A helicopter touches down some fifty meters back. Gwen turns around and sees that all the police cars have stopped in line with it, and men are getting out, forming ranks. Bullet-proof vests, uniforms, guns pointed towards them - it’s a emotionless army of nondescript faces waiting to swallow them.
“I suppose this is where it ends, then,” Morgana says.
---
Arthur arranges his men, all guns pointing toward the lonely car out there, and Merlin can’t take it anymore.
“Let me at least try to talk to them!”
Arthur looks pained but acquiesces, holding one hand up to keep the men at bay while Merlin walks forward, ignoring the mumblings rising in the lines about that damned suicidal type fucking things up.
---
Gwen looks from the black mass behind them, where one lonely figure is moving forward, to Morgana, to the canyon opening up the world in front of them.
“Let’s not get caught,” she says.
Morgana jerks and looks at her with wonder.
“Do you really mean…?”
“Yes.”
Morgana lets go of the steering wheel to pull Gwen to her, crashes their mouths together in a fierce kiss, all lips and teeth and tongue, desert sand and salt at the corners. Gwen surges up to meet her, holding on to Morgana’s upper arms with a bruising grip. This kiss should have happened years ago, though it happens now and maybe it’s enough. They are at a space at the end of their time where all their timelines converge and years and years of longing and desperation and love and half-finished realisations all merge into this kiss. Morgana almost drowns in the moment. They are each other’s now. They have always been.
Gwen moves away, still holding Morgana’s gaze.
“Gwen,” Morgana says with love dancing over her tongue.

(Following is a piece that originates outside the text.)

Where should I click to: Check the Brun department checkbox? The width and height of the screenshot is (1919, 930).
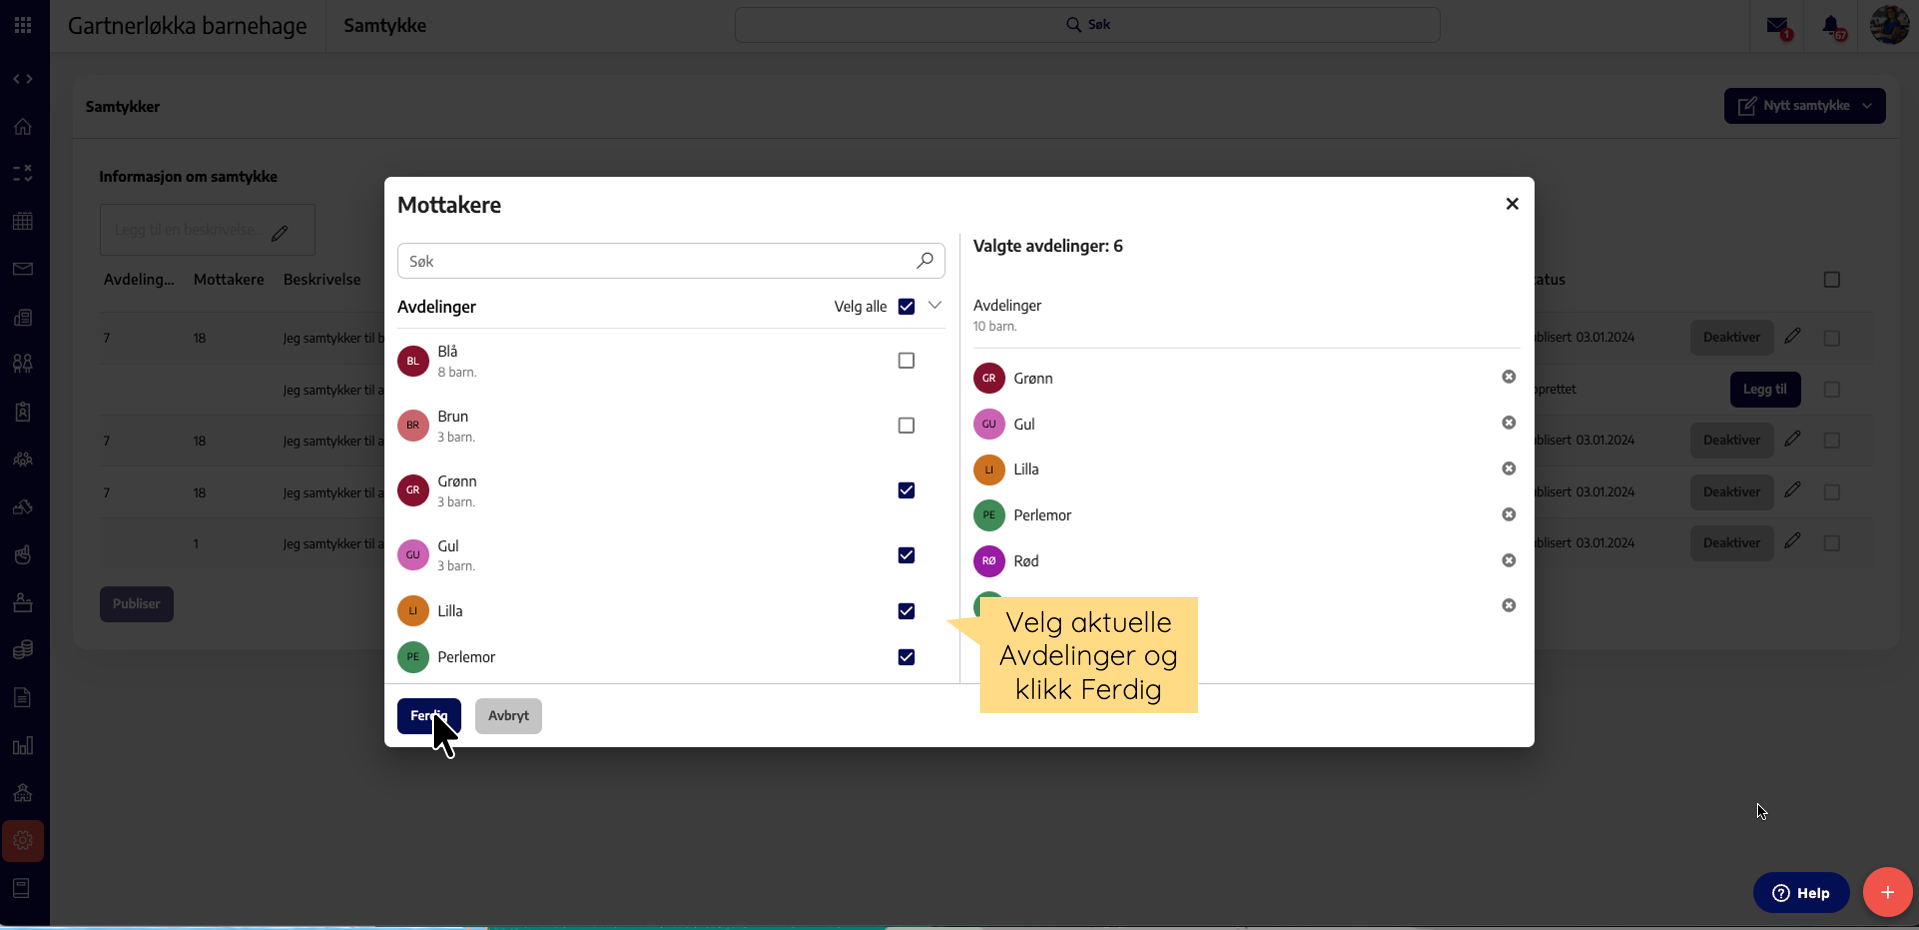[906, 426]

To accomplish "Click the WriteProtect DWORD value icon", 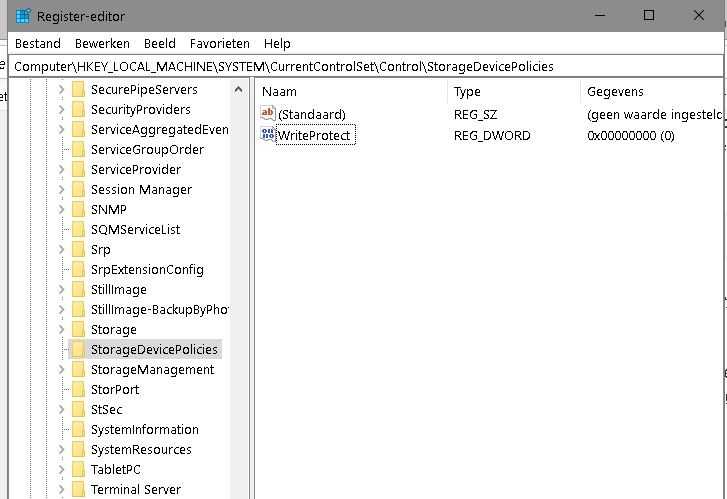I will point(267,135).
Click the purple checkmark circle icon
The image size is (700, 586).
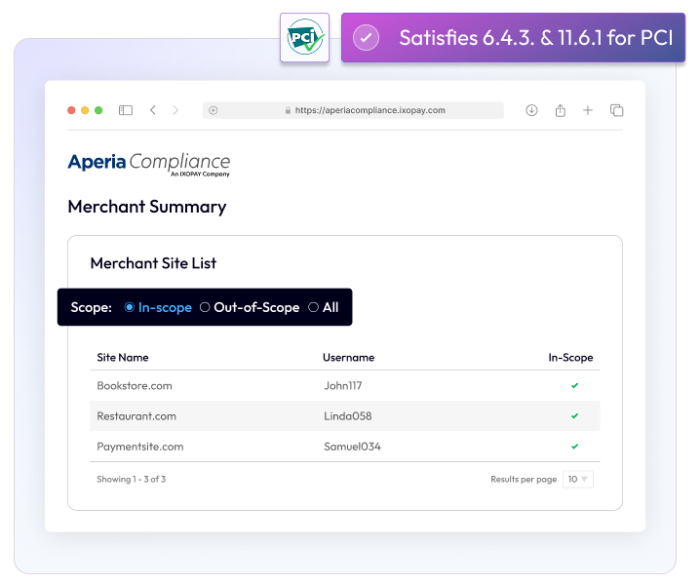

Gwen takes her hand in a grip that’s hard enough to press their bones together.
“Go.”
Morgana presses down hard on the accelerator and the Thunderbird gains speed.
---
The moment he hears the sound of the motor Merlin runs, as fast as he ever has. It is pointless, but he runs as the car with the two women disappears from the safe ground. He runs for the sake of two women with playful smiles and something like desperation or tragedy in their eyes. Merlin is breathing raggedly. He thinks - they escaped. They ran until they had no escape and then made themselves one anyway. The world seems to slow down to this moment: the cloud of red sand glittering in the sun at the brink of the canyon.
---
They go sailing over the edge, and Gwen’s hand is warm and strong in Morgana’s. The air is crystal-clear blue, heady against the red of the canyon and the desert. Their grip is strong and it’s over and it will never be over, they will never be caught. Gwen laughs and Morgana laughs, wildly free, like birds.